RICHIESTA A:
Secondo il testo di riferimento, quale valore è stato cancellato, suscitando la preoccupazione di chi risponde?

TESTO DI RIFERIMENTO:

--- --- ---

Sì, questo succede, ma capita ancora che delle persone vengano colte con mazzette di contanti. Dipende dai livelli: consulenze fittizie, fatture false per operazioni inesistenti, erano tutte cose esistevano anche allora. Per esempio, noi avevamo trovato disponibilità occulte all’estero, anche di somme notevolissime con cui si facevano scambi di favori che passavano attraverso delle operazioni bancarie.

 

Da questo punto di vista, in un’epoca di crescente globalizzazione anche finanziaria che sta permettendo una crescente “evasione legale”, lei è preoccupato per la tenuta dello Stato?

 

Io sono preoccupato perché è stato cancellato il valore della competenza, il fatto che per saper fare le cose bisogna di studiare e fare esperienza nella vita. Questo mi preoccupa tantissimo, perché se manca la competenza allora poi non si è capaci di usare strumenti adeguati allo scopo, e questo è un problema grosso. Poi tutto il resto viene sostanzialmente di conseguenza: se noi continuiamo per esempio a pensare che il problema della trasgressione si risolve attraverso il rendere le leggi più severe, l’introdurre sanzioni per qualsiasi comportamento, allora magari siamo sulla strada sbagliata.

 

Nota questa mancanza di competenza anche nel dibattito – ancora molto attuale – tra giustizialisti e garantisti, anche all’interno del governo?

--- --- ---

RICHIESTA B:
Indica quante righe delle voci contengono la parola "icon", distinguendo tra maiuscole e minuscole. Rispondi soltanto con il numero.

VOCI DISPONIBILI:
--- --- ---

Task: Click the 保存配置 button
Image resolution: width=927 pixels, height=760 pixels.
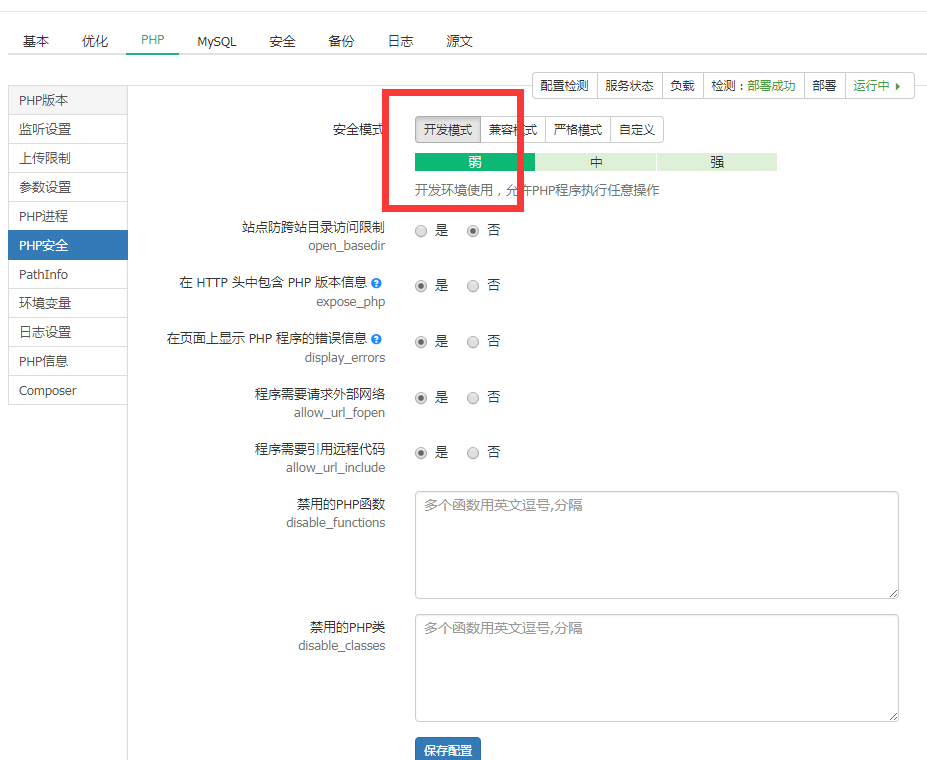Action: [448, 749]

--- --- ---

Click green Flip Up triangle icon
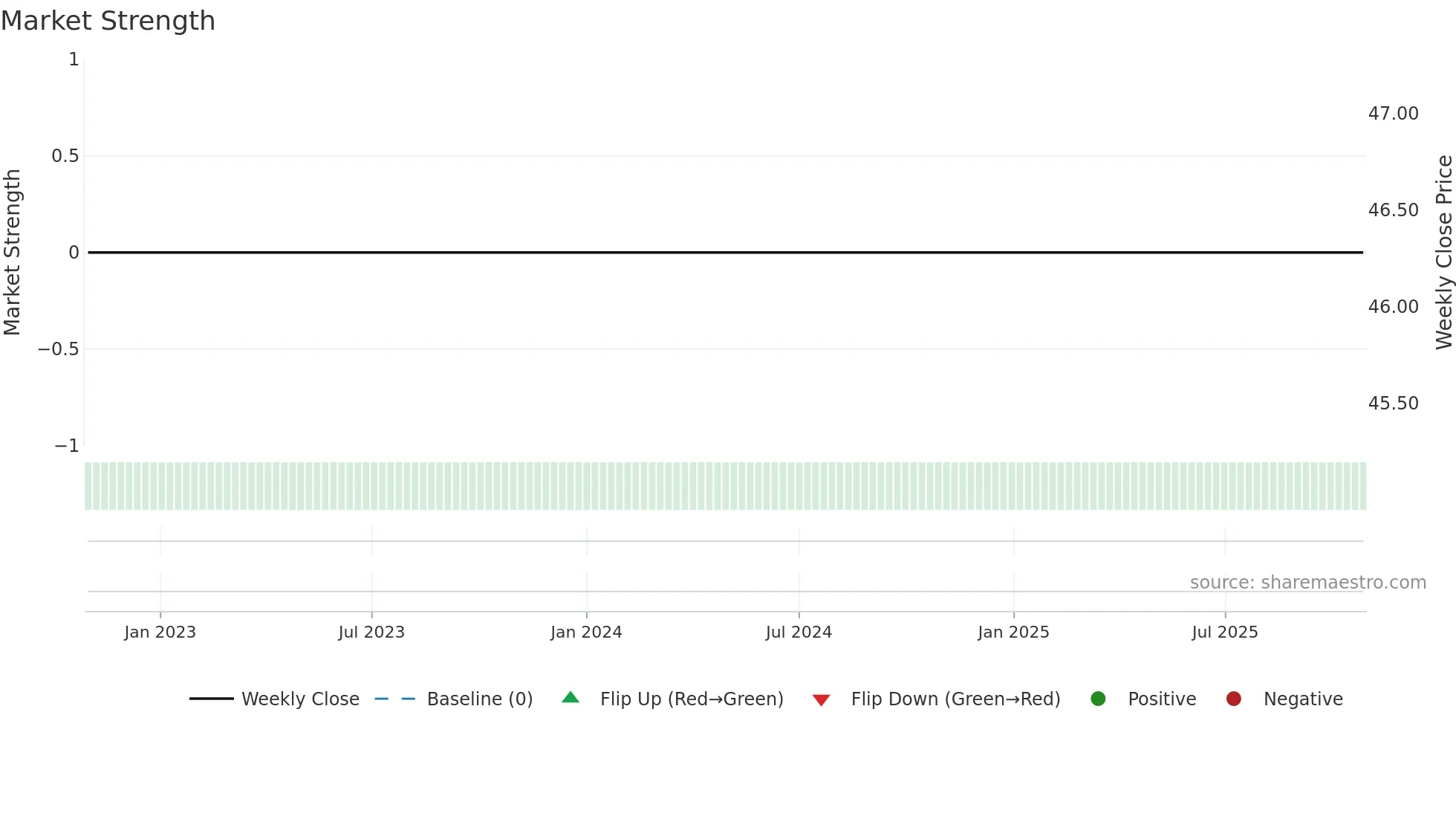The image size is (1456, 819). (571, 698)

--- --- ---

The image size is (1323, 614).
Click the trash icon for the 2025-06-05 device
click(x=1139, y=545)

--- --- ---

RISPOSTA A:
Il valore della competenza.

RISPOSTA B:
2